Der Schädel des eiszeitlichen Menschen ist eine nach einem Unwetter in der Nacht vom 19. auf den 20. Juni 1956 an einem neu entstandenen Ufer des Rhündabaches nahe der Rhündamündung in die Schwalm in Rhünda bei Felsberg gefundener Schädel. Er lag ungefähr 80 cm unter der Erde. Der Schädel ist vermutlich aus den oberhalb von Rhünda gelegenen Wäldern herabgespült worden und im Laufe der Zeit verwest, verfallen und anschließend kalkversintert. Die Fundschichten bestanden aus einem mergeligen Kalktuff auf kalkigem Schwemmlöß und Basaltschutt. Durch den Ortslehrer E. Glatzer, der den Wert der Entdeckung erkannte, gelangte der Fund am 22. Juli 1956 zu Prof. Dr. Eduard Jacobshagen von der Universität Marburg.
Datierungsversuche
Der Schädel wurde mehrfach versucht zu datieren. Am 26. August 1956 präsentierte Jacobshagen den Schädelfund von Rhünda auf dem internationalen Kongress 100 Jahre Neandertaler in Düsseldorf als einen neuen Fund vom Typus Homo sapiens neanderthalensis; er war somit der Ansicht, der Schädel von Rhünda sei der einer Neandertalerin, der so genannten „Frau von Rhünda“, was er an der Grazilität der Knochen nach dem Reinigen und Zusammensetzen belegte. Dieser Zuordnung zufolge hätte der Schädel 30.000 Jahre alt sein müssen.
Doch schon auf dem Kongress hatte sich eine heftige Diskussion entfacht, ob der Fund wirklich ein Neandertaler sei. Seine Interpretation wurde bezweifelt. 1962 publizierten die Anthropologen Heberer und Kurth aus Göttingen, dass es sich bei dem Rhünda Schädel um einen Vertreter des modernen Menschen (Homo sapiens) handele. Ihre Zuweisung basiert auf Untersuchungen an einer Neuzusammensetzung des Schädels. Als 1962 Kalktuffproben aus der Fundschicht mit der C14-Methode als nacheiszeitlich 8365 +/-100 Jahre B.P. datiert wurden, verstummte die wissenschaftliche Diskussion über die Frau von Rhünda jahrelang.
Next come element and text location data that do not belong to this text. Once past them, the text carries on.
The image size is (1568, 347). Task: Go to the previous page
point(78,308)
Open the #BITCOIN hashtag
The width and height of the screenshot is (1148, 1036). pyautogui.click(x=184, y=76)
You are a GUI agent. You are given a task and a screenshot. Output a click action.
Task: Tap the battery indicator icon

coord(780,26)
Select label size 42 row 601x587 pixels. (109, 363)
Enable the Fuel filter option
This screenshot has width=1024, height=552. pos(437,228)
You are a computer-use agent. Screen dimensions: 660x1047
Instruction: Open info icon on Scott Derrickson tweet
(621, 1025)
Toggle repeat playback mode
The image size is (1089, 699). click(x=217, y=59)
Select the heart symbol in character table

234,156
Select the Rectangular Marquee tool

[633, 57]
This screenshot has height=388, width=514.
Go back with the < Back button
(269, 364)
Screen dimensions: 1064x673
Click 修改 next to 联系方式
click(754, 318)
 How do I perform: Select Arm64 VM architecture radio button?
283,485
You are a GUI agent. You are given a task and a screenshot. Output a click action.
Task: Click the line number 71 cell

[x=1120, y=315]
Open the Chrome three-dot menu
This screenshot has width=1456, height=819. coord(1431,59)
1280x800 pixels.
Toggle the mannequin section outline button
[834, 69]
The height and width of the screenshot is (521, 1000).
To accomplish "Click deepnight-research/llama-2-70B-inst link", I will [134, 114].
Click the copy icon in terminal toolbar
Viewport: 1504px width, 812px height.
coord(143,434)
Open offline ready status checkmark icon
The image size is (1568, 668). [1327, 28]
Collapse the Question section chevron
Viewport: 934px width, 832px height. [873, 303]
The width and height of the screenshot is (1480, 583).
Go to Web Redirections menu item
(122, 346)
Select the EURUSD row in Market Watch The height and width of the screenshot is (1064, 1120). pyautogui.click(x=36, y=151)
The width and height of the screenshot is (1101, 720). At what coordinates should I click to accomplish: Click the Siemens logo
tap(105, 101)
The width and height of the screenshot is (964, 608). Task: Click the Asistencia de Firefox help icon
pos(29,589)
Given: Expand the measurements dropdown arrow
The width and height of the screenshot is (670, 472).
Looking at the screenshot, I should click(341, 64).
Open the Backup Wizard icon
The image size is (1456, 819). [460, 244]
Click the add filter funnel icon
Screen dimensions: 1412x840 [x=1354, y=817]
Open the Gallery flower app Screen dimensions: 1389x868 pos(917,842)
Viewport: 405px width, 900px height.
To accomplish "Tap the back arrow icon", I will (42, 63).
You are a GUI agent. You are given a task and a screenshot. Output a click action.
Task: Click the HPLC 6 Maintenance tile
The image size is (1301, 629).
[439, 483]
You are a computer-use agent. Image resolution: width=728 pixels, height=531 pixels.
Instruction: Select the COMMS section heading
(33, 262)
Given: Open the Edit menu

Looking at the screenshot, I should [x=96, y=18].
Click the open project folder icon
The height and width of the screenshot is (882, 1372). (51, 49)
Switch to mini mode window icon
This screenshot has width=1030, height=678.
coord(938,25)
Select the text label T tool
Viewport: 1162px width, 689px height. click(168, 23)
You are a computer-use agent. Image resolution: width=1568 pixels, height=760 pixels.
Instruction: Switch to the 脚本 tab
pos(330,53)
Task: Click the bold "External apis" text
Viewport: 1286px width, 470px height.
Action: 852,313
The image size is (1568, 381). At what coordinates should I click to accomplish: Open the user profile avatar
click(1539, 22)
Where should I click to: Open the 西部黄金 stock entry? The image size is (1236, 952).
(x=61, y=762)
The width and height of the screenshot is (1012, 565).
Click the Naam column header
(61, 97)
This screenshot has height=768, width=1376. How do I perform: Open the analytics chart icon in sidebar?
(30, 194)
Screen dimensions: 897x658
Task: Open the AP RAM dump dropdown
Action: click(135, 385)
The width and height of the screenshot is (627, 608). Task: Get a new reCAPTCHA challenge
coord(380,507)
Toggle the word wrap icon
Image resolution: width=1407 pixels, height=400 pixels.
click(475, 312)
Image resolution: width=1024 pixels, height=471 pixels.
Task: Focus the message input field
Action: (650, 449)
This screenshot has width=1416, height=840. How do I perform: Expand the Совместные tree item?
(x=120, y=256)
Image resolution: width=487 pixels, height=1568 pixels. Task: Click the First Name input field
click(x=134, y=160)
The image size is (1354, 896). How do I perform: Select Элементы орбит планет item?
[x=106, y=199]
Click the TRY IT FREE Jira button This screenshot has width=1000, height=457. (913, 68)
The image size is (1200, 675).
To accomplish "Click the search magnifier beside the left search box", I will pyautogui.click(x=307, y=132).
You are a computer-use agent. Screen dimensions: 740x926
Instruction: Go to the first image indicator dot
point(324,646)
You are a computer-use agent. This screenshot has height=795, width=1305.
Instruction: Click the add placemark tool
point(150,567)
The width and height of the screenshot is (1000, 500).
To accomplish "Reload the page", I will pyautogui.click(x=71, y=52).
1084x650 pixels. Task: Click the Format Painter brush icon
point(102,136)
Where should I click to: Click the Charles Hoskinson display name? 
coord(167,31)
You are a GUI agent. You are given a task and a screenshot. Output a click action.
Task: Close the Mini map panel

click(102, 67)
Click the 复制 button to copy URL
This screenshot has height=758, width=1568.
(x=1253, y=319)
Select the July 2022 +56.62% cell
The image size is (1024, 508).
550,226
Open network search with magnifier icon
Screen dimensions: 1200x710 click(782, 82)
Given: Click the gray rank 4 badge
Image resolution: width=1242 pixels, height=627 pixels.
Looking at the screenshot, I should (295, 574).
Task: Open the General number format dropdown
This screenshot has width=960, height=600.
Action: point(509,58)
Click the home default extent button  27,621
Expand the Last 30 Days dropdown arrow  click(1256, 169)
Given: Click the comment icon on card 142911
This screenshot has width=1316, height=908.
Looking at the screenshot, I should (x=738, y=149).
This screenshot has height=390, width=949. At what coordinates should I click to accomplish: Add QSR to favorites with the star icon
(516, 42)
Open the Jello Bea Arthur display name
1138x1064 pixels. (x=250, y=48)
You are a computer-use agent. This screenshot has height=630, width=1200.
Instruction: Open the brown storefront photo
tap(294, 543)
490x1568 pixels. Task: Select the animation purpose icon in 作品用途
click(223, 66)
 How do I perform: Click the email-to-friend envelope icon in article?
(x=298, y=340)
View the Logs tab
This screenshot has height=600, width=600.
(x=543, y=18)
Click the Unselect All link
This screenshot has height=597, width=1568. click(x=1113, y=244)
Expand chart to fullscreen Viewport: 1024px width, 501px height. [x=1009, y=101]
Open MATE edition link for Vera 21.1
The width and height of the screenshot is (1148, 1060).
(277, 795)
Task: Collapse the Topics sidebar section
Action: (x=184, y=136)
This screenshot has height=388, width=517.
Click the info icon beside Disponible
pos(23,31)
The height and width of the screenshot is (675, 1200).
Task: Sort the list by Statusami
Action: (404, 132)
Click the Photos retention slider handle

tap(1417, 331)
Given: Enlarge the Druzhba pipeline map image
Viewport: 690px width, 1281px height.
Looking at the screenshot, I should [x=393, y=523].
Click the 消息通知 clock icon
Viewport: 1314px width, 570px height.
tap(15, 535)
Die Erkenntnisse galten als gesichert und wissenschaftlich belegt. Nach allgemeiner Ansicht war der Schädel nun nicht mehr in den Kreis der seltenen Funde von jungpaläolithischen Eiszeitjägern und Sammlern einzureihen. Eine direkte Datierung am Knochenmaterial des Schädels wurde jedoch nicht vorgenommen. Dann wurde nochmals 1990 anhand der Analyse der Fundschichten ein Alter von 8.300 Jahren bestimmt, da aber der Schädel den Rhündabach herunter getrieben ist, war dieses Alter aber zu bezweifeln und nur auf die Kalkversinterung zu beziehen.
Endgültige Datierung
Der Paläontologe Wilfried Rosendahl datierte 2002 den Schädel nach seinen Untersuchungen mit den neusten und modernsten Methoden auf ein Alter von 12.000 Jahren. Er war der erste, der direkt Untersuchungen am Schädel vornahm. Zur genauen Datierung mit der AMS-14C-Methode schickte er eine Schädelprobe nach Groningen in die Niederlande. Es ergab das sensationelle Ergebnis, dass der Schädel ein geologisches Alter von 10.000 Jahren +/- 80 v. Chr. aufzuweisen hat und damit dem Spätglazial beziehungsweise dem ausgehenden Jungpaläolithikum zuzuordnen ist.
Geschlechtsfindung des Objektes
Vermutlich hat der eiszeitliche Mensch von Ründa in dem oberhalb von Rhünda gelegenen Gebiet (heute bewaldet) gelebt, es konnten jedoch keinerlei Nachweise der Ansässigkeit aus dieser Zeit gefunden werden. Ob es sich um einen Mann oder eine Frau handelt ist nicht eindeutig geklärt, Anhand der Knochendichte könnte es eine Frau sein, aber auch ein Mann, der längere Zeit spärlich Nahrung finden konnte. Jetzt wird davon ausgegangen, dass es sich um einen Mann handelt.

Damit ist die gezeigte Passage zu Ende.